Copy out the items below, substituting "Wednesday" for "Tuesday" and leaving everything else unchanged. Omit the pictures.

Entries taken from a collection
· · ·

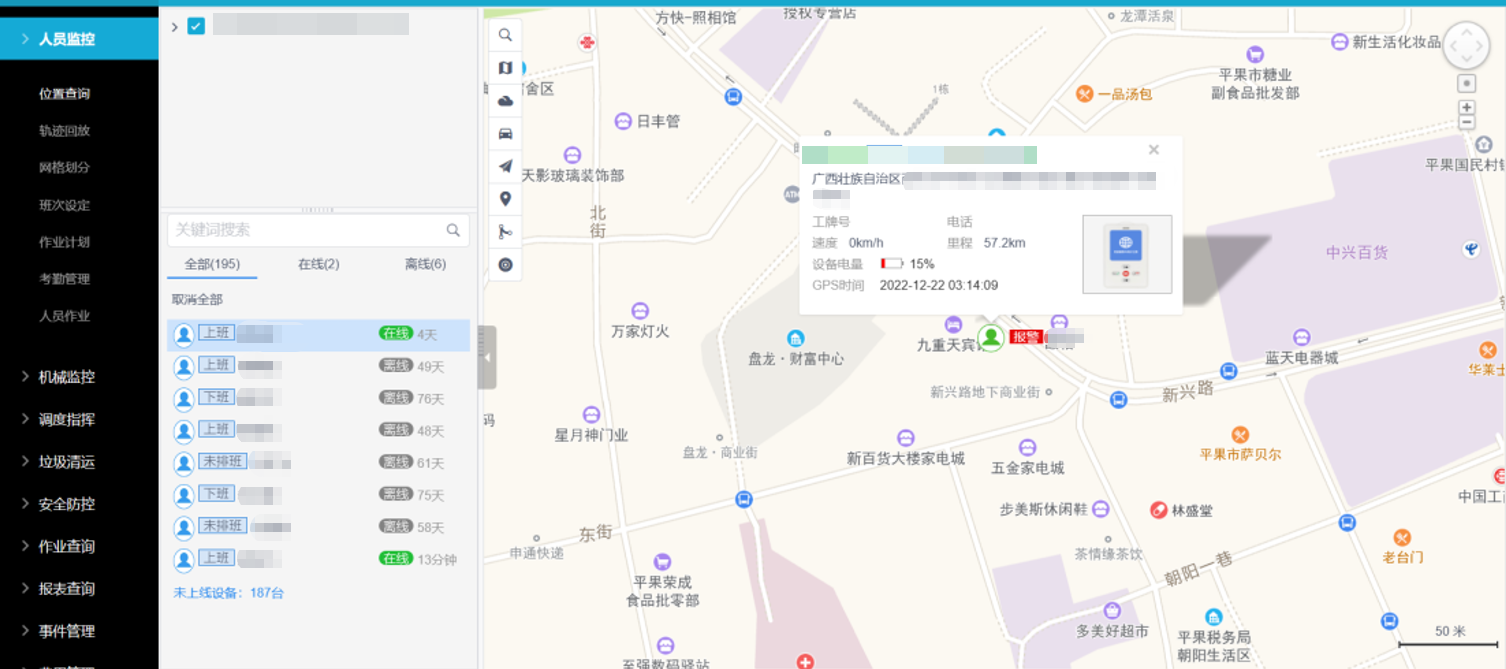Viewport: 1506px width, 669px height.
Task: Uncheck the top tree node checkbox
Action: click(x=196, y=26)
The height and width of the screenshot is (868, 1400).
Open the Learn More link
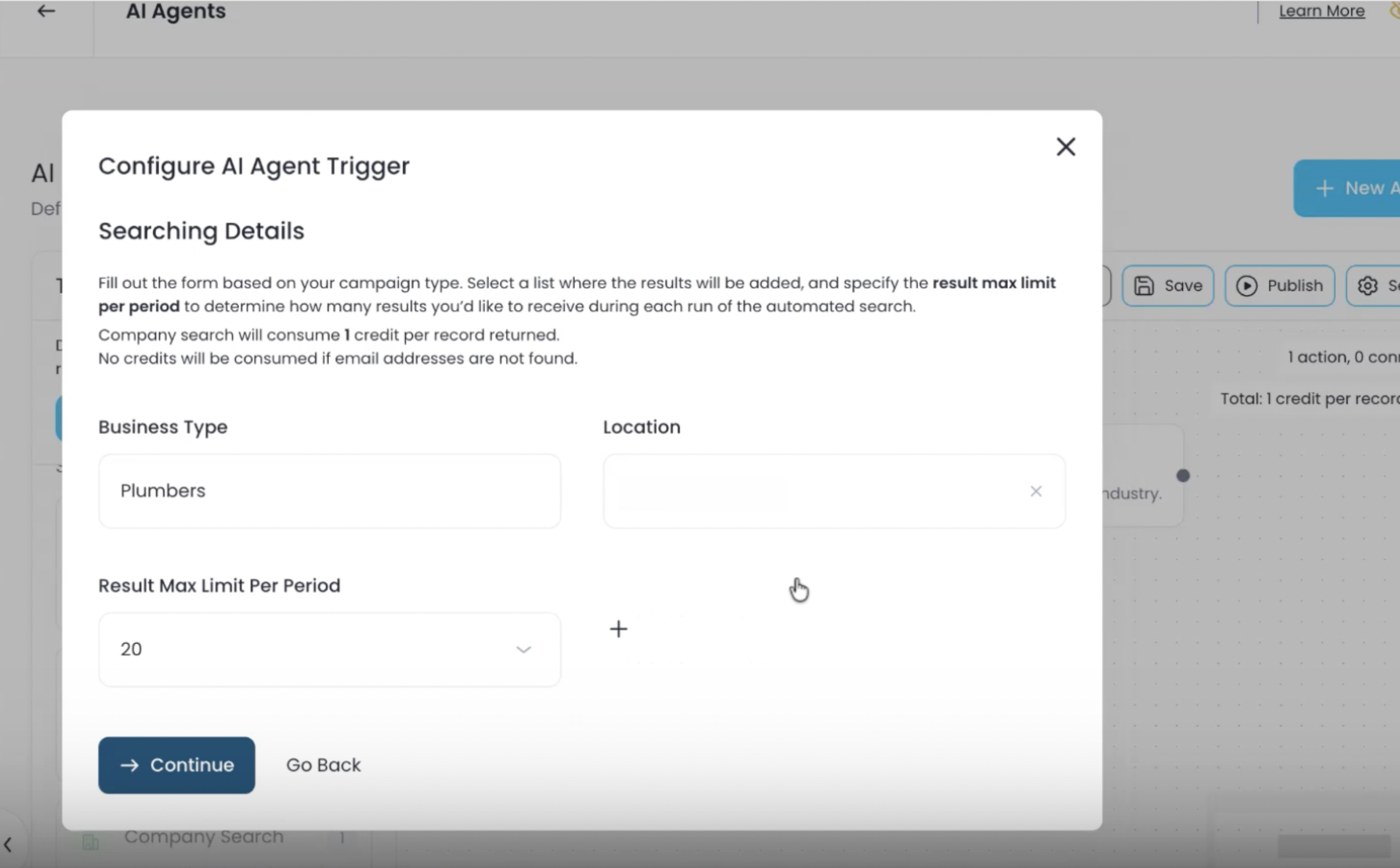[x=1322, y=11]
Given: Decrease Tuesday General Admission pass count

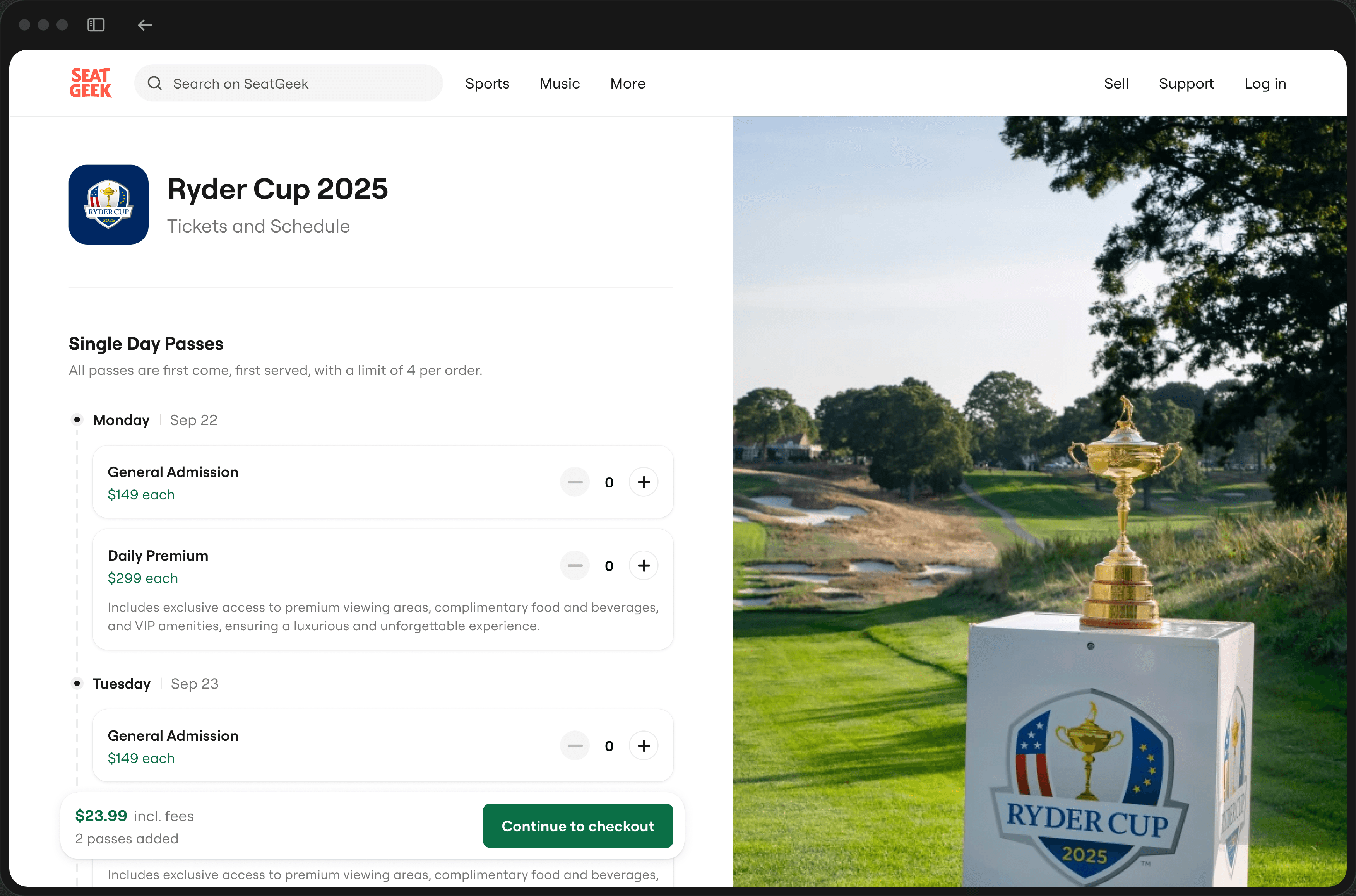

· · ·

:: SOLUTION TO THE EXERCISE ::
Viewport: 1506px width, 669px height.
Task: Uncheck the top tree node checkbox
Action: click(x=196, y=26)
The height and width of the screenshot is (868, 1400).
Open the Learn More link
[x=1322, y=11]
Given: Decrease Wednesday General Admission pass count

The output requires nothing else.